### What the task requires:
Where the line containing "Select the PM NowCast (ug/m3) header" appears in the entries below, begin there and output every line through the last, exactly, minus the pictures.
Start of Supplied material
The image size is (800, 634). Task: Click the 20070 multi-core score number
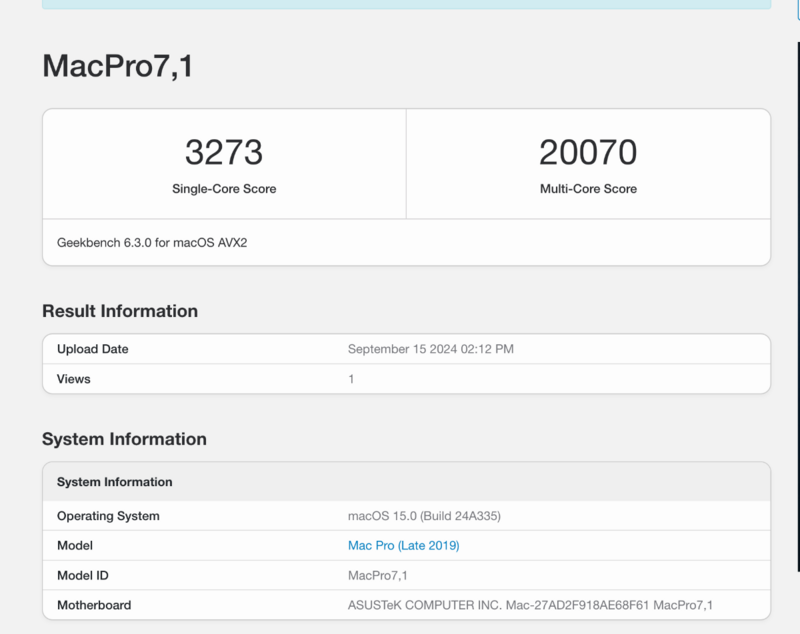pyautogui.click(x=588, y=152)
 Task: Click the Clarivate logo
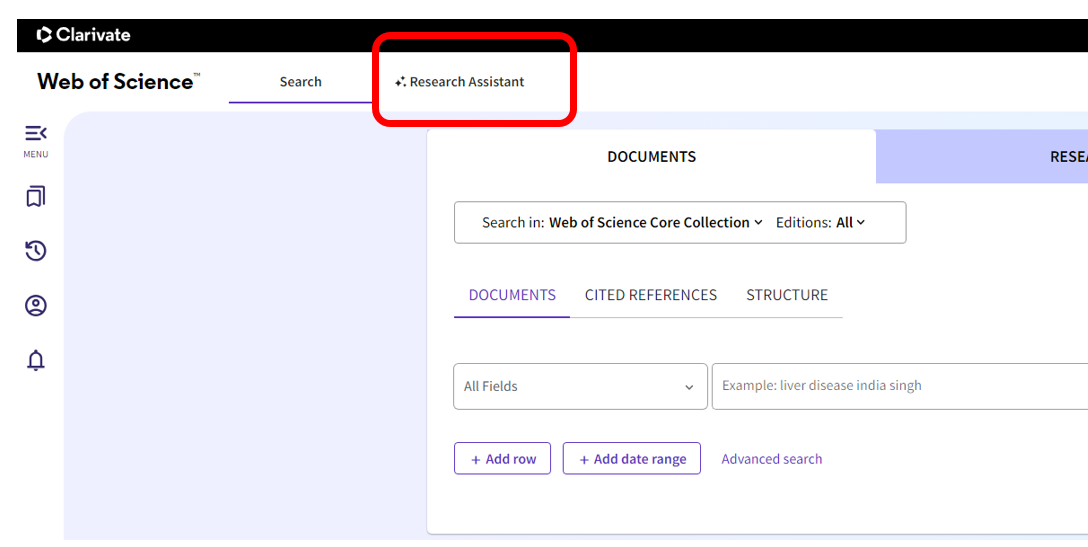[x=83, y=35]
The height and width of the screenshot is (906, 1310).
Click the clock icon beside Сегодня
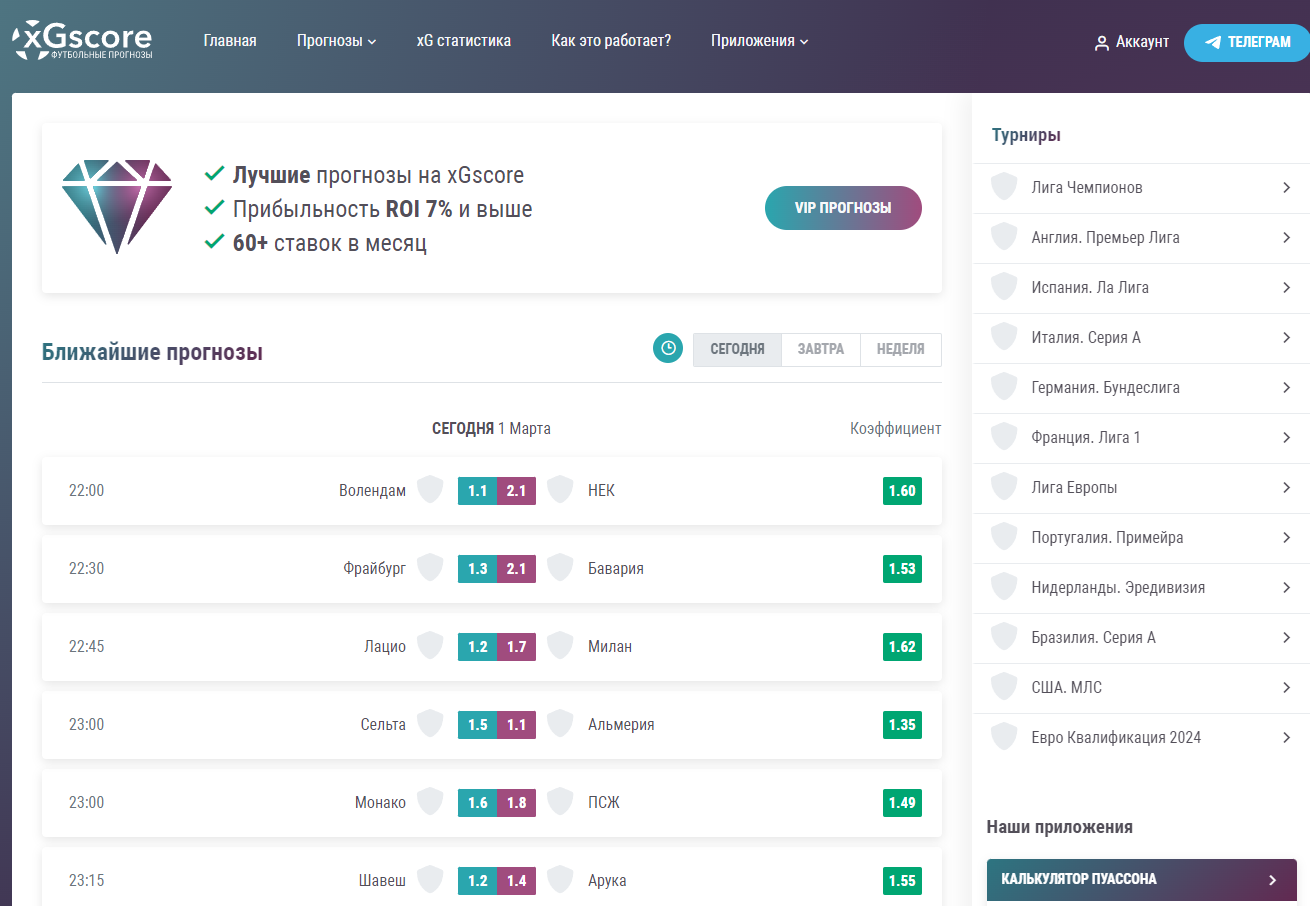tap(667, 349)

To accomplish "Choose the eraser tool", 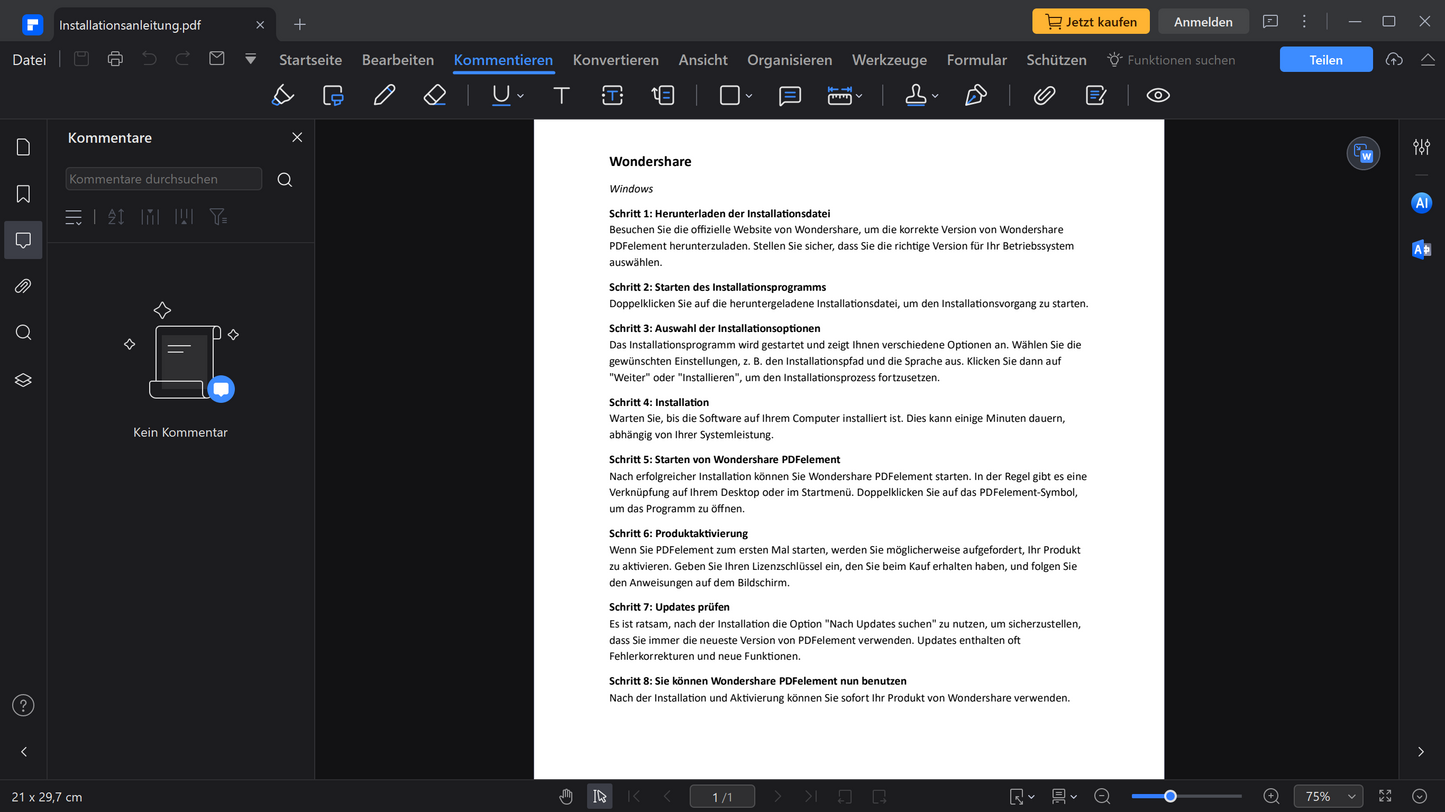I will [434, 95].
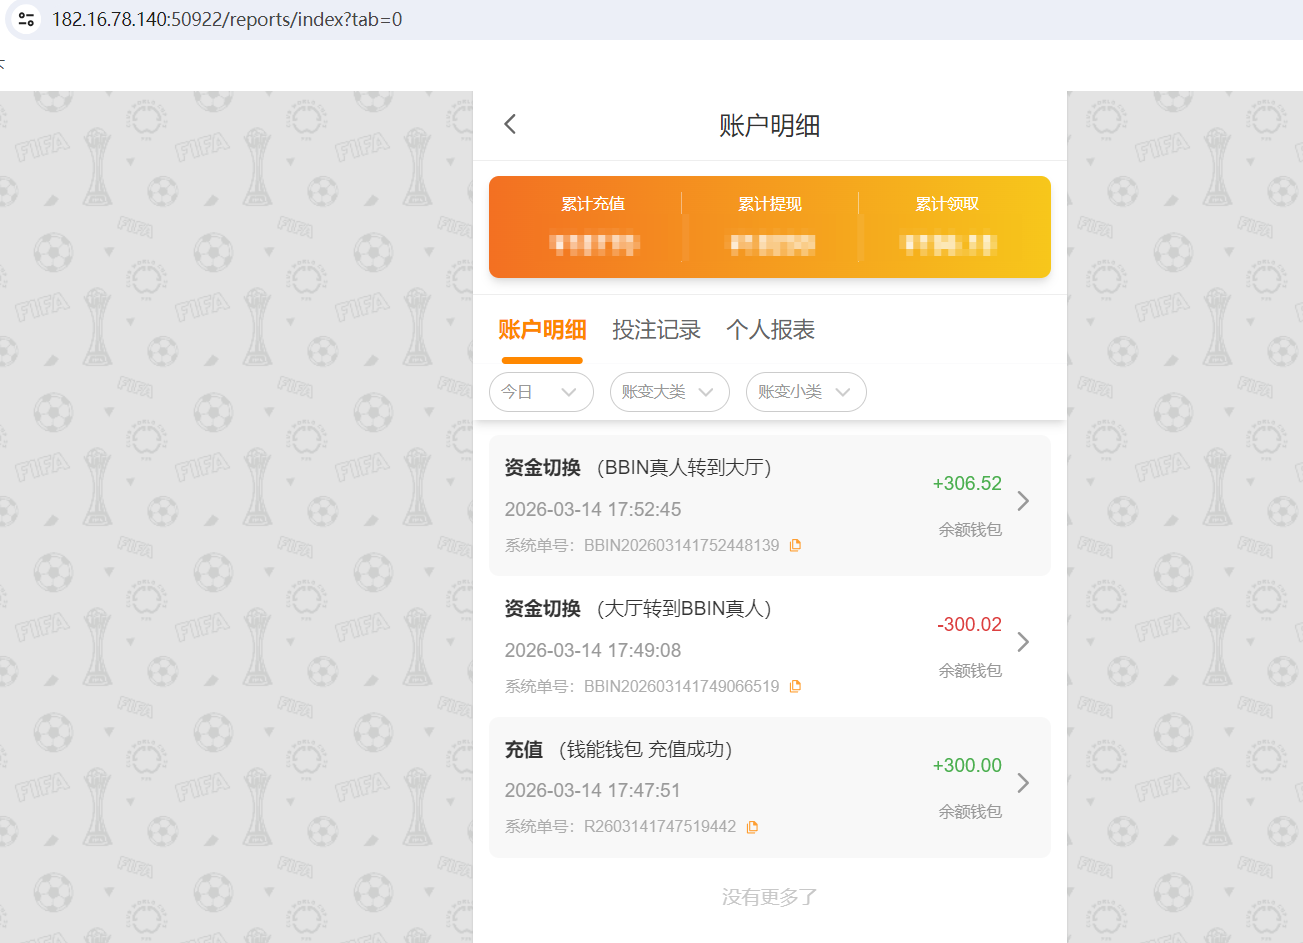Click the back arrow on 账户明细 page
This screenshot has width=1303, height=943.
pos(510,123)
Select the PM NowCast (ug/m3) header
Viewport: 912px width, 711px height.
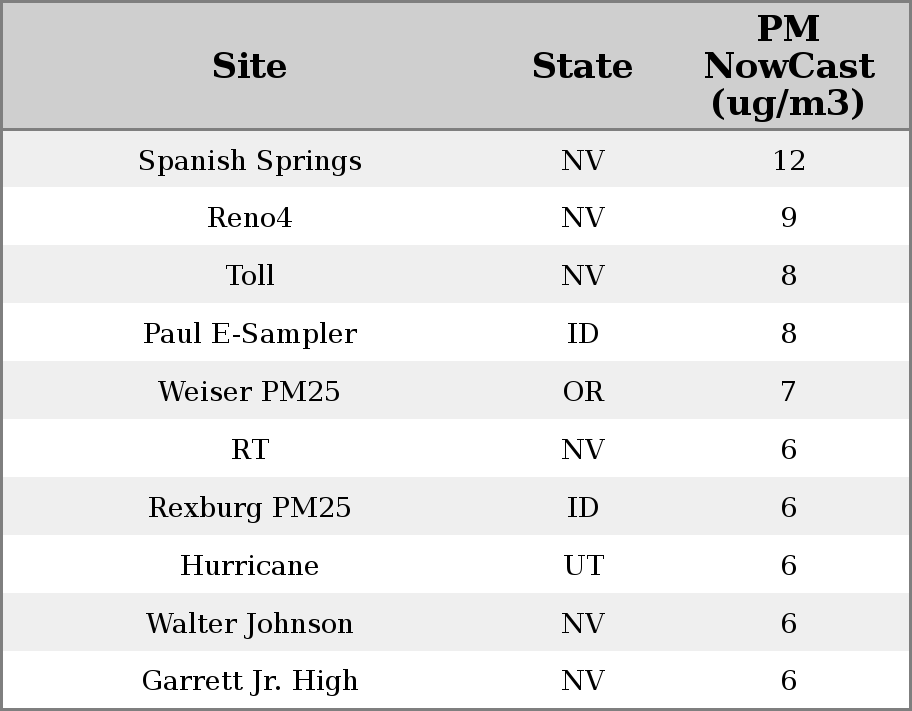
End of Supplied material
### Task result:
Select the PM NowCast (ug/m3) header
Viewport: 912px width, 711px height.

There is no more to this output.